SOM-first Websites: How Publishers Can Serve AI Agents Directly
Every day, AI agents crawl your website. Each one independently renders your pages in a headless browser, extracts content through heuristic parsing, and discards the rest. If 50 agents visit the same page, that page is rendered 50 times, consuming server bandwidth, compute, and electricity on both sides.
This is wasteful in the same way that having every search engine re-render every page was wasteful before sitemaps and structured data existed. The solution is the same: give the consumer a purpose-built representation so it does not have to extract one from your HTML.
SOM-first publishing means serving a Semantic Object Model representation of your pages alongside your HTML. Agents that understand SOM fetch the structured representation directly. Traditional browsers see no change. Search engines continue indexing HTML normally.
This guide covers the implementation from scratch for static sites, dynamic sites, and CMS platforms.
Why publishers should care
Reduced infrastructure load
When an agent crawls your site today, it triggers a full page render. If your site uses server-side rendering, that means your server generates the full HTML response. If your site relies on client-side JavaScript, the agent must execute that JavaScript in a headless browser, which may hit your APIs, CDN, and database.
With SOM-first serving, agents fetch a single JSON file. For static sites, this is served directly from your CDN or file storage. For dynamic sites, you can cache the SOM representation with a TTL appropriate to your content freshness requirements. Either way, the load per agent request drops dramatically.
Content control
Without SOM, every agent interprets your HTML however it wants. Different agents use different extraction algorithms, producing different (and sometimes incorrect) representations of your content. You have no control over what they see.

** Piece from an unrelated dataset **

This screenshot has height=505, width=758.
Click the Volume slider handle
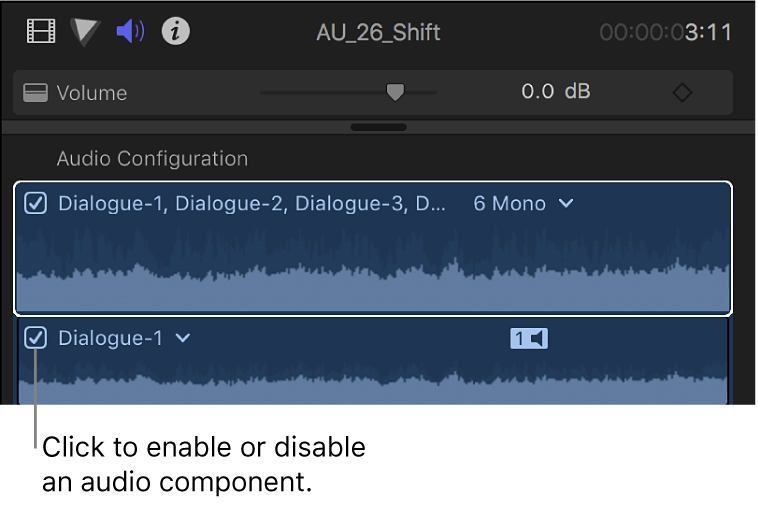[x=396, y=92]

With SOM, you declare the canonical semantic representation. You decide which content is included, how it is structured, and what metadata accompanies it. This is analogous to how Schema.org markup lets you tell search engines "this is the product name, this is the price, this is the rating" rather than hoping the search engine's parser gets it right.
Future-proofing
Agent traffic is growing rapidly. As more users delegate information gathering to AI assistants, sites that are invisible to agents will lose relevance. But sites that actively serve structured content to agents are positioned to be the preferred sources for AI-mediated discovery.

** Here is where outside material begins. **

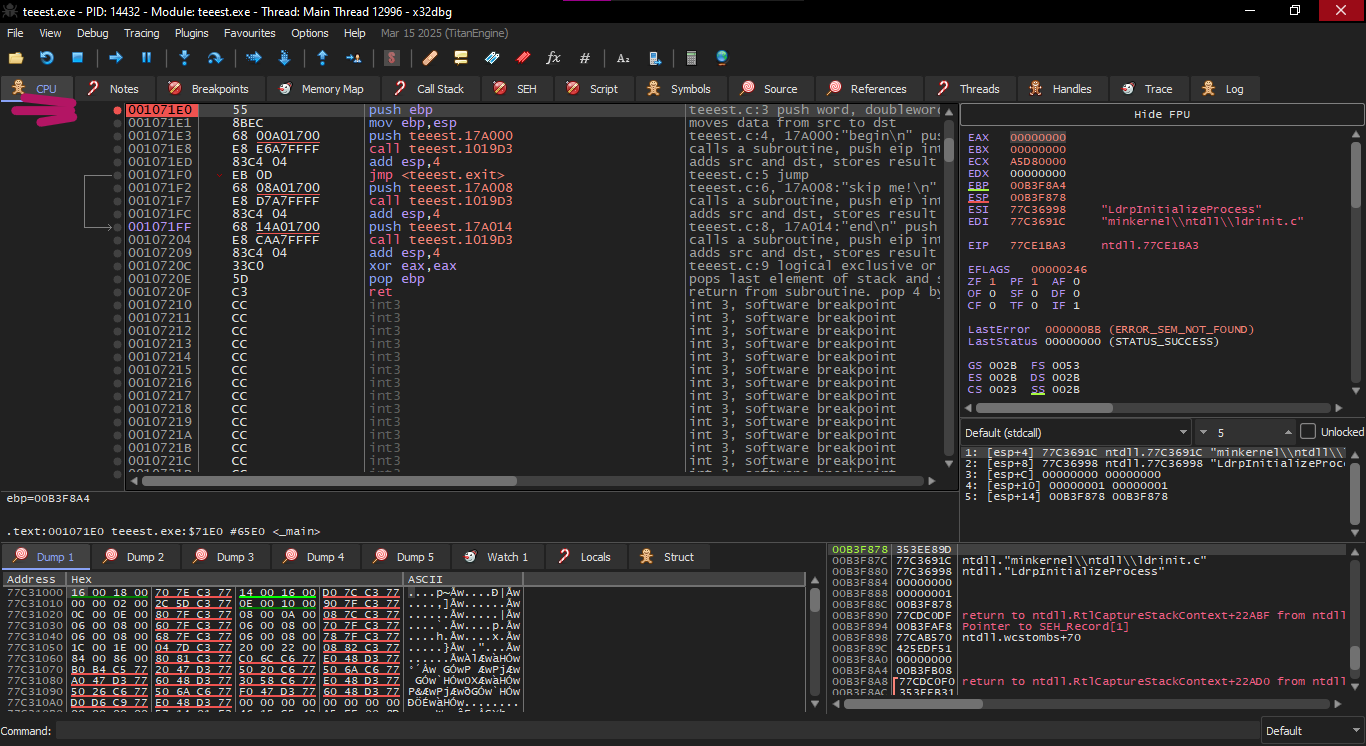Click the Open file folder icon

pyautogui.click(x=16, y=58)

SOM-first serving is the cooperative alternative to the adversarial cycle of blocking and scraping. It signals to agents: "You are welcome here, and this is how I want you to consume my content."
The discovery mechanism
SOM-aware agents check three places to find a site's SOM representation:
- Well-known path:
/.well-known/som.json(checked first by convention) - HTML link tag:
in the page - robots.txt directive:
SOM-Endpoint: /.well-known/som.json
Implementation for static sites
Static sites (Hugo, Jekyll, Astro, Eleventy, or plain HTML) are the simplest case.
Step 1: Generate the SOM
Install Plasmate and fetch your homepage:
npm install -g plasmate
plasmate fetch https://your-site.com > som.json
Examine the output to verify it captures your content correctly:
cat som.json | python3 -m json.tool | head -30
You should see your page title, semantic regions (navigation, main, footer), and content elements with their roles and text.
Step 2: Place at the well-known path
mkdir -p public/.well-known
cp som.json public/.well-known/som.json
The public/ directory is the standard static assets root for most static site generators. Adjust the path for your framework:
| Framework | Path |
|---|---|
| Hugo | static/.well-known/som.json |
| Jekyll | _site/.well-known/som.json (or root .well-known/) |
| Astro | public/.well-known/som.json |
| Next.js (static export) | public/.well-known/som.json |
| Plain HTML | .well-known/som.json (relative to document root) |
Step 3: Add the HTML link tag
In your base template or layout file, add this to the :
<link rel="alternate" type="application/som+json"
href="/.well-known/som.json">
For Hugo, add it to layouts/partials/head.html. For Jekyll, add it to _includes/head.html. For Astro, add it to your base layout component.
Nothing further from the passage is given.